Observation data Epoch J2000.0 Equinox ICRS
- Constellation: Telescopium
- Right ascension: 19^{h} 06^{m} 54.81838^{s}
- Declination: −50° 19′ 23.3136″
- Apparent magnitude (V): 6.27±0.01

Characteristics
- Spectral type: B9 V
- B−V color index: −0.10

Astrometry
- Radial velocity (R_{v}): 15.5±0.7 km/s
- Proper motion (μ): RA: −2.721 mas/yr Dec.: −31.275 mas/yr
- Parallax (π): 8.7497±0.1414 mas
- Distance: 373 ± 6 ly (114 ± 2 pc)
- Absolute magnitude (M_{V}): +0.16

Details
- Mass: 3.05^{+0.45} _{−0.33} M_{☉}
- Radius: 3.33^{+0.12} _{−0.15} R_{☉}
- Luminosity: 119 L_{☉}
- Surface gravity (log g): 3.88^{+0.09} _{−0.05} cgs
- Temperature: 11,557^{+275} _{−352} K
- Metallicity [Fe/H]: −0.11 dex
- Age: 226 Myr
- Other designations: 46 G. Telescopii, CD−50°12326, CPD−50°10955, GC 26265, HD 177365, HIP 93860, SAO 245925, WDS 19070-5019

Database references
- SIMBAD: data

= HD 177365 =

Binary star in the constellation Telescopium

HD 177365 is a visual binary located in the southern constellation Telescopium. It has an apparent magnitude of 6.27, placing it near the limit for naked eye visibility, even under ideal conditions. Gaia DR3 parallax measurements imply a distance of 373 light-years and it is currently receding with a heliocentric radial velocity of 15.5 km/s. At its current distance, HD 177365's brightness is diminished by two-tenths of a magnitude due to interstellar extinction and it has an absolute magnitude of +0.16.

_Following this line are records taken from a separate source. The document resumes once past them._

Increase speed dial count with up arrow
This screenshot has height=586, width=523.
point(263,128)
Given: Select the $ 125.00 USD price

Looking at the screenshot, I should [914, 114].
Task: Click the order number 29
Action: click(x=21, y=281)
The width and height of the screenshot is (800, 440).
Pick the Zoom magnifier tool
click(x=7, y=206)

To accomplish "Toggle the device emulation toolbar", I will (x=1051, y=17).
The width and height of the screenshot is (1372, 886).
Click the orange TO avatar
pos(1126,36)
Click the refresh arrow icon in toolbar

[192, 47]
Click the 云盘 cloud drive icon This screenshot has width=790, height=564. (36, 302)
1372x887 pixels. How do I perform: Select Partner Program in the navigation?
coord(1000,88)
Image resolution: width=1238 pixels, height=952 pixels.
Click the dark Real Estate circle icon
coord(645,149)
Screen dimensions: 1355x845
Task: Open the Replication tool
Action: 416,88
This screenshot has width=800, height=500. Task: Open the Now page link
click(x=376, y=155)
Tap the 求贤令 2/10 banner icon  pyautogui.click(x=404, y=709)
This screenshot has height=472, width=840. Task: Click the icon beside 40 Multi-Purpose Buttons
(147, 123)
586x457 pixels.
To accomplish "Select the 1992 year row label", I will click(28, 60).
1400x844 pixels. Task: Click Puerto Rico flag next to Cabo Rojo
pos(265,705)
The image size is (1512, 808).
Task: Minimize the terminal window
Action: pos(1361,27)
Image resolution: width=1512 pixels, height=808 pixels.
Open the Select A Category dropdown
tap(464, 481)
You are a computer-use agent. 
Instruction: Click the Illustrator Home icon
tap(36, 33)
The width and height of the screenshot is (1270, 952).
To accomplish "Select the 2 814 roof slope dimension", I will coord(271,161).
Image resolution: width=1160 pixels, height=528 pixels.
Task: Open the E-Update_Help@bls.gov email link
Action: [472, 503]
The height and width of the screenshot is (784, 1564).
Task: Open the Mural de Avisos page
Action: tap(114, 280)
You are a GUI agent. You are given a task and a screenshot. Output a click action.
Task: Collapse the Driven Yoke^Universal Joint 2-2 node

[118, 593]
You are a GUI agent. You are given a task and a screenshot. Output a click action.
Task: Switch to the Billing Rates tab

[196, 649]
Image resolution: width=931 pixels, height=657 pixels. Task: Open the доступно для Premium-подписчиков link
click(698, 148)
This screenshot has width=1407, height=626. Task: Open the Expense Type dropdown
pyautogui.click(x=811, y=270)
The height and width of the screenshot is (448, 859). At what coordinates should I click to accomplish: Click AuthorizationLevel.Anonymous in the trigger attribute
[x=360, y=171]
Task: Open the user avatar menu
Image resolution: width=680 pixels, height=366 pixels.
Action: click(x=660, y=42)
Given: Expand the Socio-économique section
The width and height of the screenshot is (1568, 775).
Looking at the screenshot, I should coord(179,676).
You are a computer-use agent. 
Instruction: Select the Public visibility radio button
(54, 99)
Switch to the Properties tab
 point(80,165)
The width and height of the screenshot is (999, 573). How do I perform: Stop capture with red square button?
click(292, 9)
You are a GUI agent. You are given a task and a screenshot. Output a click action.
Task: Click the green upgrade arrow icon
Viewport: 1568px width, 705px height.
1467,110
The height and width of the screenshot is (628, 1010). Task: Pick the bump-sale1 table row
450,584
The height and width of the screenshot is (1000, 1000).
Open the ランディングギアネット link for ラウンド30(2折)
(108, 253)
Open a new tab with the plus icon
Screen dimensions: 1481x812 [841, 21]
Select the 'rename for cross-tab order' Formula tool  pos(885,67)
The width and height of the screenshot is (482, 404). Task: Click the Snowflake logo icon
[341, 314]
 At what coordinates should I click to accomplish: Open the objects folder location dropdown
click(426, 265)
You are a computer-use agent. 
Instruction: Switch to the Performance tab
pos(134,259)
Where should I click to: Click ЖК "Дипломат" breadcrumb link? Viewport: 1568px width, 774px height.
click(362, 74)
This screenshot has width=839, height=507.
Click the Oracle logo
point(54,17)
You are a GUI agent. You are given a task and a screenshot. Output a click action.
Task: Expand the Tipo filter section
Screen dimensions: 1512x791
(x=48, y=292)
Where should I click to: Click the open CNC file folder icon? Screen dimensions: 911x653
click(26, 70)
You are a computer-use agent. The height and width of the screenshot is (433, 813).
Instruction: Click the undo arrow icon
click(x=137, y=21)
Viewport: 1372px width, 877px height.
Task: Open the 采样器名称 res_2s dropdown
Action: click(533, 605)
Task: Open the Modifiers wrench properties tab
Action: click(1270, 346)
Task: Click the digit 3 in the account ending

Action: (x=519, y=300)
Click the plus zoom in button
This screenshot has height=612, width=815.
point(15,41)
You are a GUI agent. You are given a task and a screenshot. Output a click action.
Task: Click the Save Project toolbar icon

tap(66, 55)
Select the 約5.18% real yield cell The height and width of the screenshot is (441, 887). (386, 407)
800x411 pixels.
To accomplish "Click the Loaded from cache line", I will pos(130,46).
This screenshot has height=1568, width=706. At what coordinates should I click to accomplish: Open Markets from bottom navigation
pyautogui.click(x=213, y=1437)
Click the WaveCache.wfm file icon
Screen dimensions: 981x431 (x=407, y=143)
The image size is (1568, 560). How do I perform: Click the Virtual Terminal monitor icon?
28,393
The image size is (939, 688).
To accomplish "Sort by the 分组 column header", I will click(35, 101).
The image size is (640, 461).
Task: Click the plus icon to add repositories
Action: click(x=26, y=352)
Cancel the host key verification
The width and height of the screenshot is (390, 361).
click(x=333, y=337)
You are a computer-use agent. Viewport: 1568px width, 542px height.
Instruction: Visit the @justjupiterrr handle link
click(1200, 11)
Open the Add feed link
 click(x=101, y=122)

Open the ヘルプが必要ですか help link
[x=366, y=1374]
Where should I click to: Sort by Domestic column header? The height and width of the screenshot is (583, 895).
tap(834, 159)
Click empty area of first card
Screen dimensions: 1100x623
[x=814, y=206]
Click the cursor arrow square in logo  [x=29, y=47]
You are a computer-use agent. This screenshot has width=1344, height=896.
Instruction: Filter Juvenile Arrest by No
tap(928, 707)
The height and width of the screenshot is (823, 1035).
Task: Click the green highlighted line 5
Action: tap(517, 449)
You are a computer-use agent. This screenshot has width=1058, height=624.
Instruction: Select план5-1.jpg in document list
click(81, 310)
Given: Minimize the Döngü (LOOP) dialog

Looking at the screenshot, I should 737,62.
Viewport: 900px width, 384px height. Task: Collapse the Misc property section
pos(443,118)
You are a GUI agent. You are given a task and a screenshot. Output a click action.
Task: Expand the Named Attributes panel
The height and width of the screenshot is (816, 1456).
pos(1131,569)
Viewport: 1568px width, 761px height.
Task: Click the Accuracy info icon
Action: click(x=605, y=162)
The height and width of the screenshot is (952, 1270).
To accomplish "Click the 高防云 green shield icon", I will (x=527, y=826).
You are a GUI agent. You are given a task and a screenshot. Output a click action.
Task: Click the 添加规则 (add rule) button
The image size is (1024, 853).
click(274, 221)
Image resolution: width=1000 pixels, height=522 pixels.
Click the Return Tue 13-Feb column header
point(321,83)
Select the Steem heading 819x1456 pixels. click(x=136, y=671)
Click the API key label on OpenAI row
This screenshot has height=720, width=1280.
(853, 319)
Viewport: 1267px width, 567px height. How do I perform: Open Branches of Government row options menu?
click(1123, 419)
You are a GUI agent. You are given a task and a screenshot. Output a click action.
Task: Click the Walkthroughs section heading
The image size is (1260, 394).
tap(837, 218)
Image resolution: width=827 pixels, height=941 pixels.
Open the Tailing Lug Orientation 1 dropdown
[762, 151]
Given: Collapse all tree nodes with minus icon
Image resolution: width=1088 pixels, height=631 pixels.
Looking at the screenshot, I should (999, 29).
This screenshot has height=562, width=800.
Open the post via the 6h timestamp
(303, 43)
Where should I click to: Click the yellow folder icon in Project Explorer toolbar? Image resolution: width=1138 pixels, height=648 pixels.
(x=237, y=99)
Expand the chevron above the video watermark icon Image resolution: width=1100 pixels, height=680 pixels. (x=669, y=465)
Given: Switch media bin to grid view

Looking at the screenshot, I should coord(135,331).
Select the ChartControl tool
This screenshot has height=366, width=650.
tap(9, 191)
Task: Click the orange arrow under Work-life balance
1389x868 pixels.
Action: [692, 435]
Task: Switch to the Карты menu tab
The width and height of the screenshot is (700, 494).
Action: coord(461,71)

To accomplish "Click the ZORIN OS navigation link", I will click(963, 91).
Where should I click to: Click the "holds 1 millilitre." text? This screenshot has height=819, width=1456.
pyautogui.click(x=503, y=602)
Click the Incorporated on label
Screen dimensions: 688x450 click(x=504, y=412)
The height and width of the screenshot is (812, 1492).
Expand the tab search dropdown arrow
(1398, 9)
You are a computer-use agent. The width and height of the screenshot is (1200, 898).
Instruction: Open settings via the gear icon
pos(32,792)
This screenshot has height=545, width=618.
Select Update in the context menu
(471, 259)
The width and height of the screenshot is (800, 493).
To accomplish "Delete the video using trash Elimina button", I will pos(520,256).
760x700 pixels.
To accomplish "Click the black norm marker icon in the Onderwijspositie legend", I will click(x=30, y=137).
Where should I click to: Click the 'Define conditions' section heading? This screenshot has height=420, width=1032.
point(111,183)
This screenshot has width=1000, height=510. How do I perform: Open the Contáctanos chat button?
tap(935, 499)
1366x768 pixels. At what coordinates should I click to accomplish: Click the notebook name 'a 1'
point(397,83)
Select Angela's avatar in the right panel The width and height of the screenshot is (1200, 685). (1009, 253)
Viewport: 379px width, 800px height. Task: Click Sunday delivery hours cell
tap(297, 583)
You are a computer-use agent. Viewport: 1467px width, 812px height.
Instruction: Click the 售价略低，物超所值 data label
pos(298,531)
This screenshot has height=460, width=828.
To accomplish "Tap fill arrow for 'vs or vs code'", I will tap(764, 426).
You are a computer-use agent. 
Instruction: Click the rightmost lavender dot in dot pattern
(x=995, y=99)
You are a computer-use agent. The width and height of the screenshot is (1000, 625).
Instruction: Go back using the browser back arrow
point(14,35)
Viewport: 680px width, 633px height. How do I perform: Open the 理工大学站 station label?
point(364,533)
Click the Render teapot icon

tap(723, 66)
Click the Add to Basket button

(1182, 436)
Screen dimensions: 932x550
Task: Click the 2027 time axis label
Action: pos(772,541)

The binarity of the system was first noticed in a 1996 United States Naval Observatory survey. A Hipparcos proper motion survey published in 2006 catalogued the primary as a probable astrometric binary with an 89.6% chance. HD 177365 B, the companion, is a 16th magnitude star located 101.3" away along a position angle of 218° as of 2015.

The visible component has a stellar classification of B9 V, indicating that it is an ordinary B-type main-sequence star that is generating energy via hydrogen fusion. It has 3.05 times the mass of the Sun and 3.33 times the radius of the Sun. It radiates 119 times the luminosity of the Sun from its photosphere at an effective temperature of 11557 K. HD 177365 A is slightly metal deficient with an iron abundance 78% that of the Sun's ([Fe/H] = −0.11) and it is estimated to be 226 million years old.